» **Problem requirements**: Below are records; say how many of their lines include the word "will", giving nothing but the number.

Stored data entries
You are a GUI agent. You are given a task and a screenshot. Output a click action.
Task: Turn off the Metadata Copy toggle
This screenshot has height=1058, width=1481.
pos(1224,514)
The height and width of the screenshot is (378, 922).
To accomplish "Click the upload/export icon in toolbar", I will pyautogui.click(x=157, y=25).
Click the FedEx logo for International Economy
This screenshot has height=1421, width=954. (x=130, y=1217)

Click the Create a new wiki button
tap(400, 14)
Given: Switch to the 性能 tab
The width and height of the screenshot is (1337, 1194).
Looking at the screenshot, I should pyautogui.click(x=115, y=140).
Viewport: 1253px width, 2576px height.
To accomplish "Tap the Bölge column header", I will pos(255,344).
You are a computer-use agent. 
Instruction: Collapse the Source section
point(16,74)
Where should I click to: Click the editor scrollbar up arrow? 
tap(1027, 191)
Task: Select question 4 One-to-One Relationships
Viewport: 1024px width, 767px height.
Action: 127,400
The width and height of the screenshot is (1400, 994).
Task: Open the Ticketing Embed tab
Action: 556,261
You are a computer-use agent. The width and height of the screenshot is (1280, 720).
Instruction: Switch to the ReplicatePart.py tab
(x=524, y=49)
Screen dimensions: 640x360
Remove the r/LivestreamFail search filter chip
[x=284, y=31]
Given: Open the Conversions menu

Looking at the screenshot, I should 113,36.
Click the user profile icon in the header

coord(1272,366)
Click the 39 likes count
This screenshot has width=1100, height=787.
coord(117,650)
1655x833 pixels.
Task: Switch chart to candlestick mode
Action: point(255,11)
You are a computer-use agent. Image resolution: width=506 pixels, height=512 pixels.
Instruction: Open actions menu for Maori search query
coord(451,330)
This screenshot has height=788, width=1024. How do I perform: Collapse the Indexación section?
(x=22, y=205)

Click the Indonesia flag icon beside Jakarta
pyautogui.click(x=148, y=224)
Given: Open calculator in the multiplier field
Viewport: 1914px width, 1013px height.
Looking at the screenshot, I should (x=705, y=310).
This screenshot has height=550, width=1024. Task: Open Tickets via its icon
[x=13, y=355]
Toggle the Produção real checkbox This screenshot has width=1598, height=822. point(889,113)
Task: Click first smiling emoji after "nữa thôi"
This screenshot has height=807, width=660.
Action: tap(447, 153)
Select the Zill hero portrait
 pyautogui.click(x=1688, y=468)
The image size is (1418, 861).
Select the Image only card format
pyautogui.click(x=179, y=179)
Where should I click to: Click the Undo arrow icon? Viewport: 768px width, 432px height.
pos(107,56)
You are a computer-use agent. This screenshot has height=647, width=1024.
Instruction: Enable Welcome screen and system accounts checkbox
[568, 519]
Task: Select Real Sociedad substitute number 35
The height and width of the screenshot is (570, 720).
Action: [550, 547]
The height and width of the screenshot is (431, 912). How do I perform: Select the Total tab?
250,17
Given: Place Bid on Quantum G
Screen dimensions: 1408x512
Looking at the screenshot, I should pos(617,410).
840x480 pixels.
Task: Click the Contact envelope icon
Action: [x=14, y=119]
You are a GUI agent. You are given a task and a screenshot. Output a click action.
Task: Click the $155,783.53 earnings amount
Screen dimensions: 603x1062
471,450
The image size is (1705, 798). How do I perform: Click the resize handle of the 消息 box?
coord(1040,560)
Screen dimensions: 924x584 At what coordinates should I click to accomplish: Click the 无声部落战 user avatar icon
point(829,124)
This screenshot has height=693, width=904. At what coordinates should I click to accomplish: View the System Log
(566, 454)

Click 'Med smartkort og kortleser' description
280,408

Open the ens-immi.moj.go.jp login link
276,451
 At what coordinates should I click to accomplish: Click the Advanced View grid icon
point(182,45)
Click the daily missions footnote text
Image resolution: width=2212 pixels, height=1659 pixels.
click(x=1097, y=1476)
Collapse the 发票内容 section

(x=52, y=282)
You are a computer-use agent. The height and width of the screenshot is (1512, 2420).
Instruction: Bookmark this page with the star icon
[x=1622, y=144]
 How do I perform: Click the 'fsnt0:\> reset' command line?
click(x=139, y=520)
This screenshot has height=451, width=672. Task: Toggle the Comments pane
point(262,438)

» **Exercise answer**: 2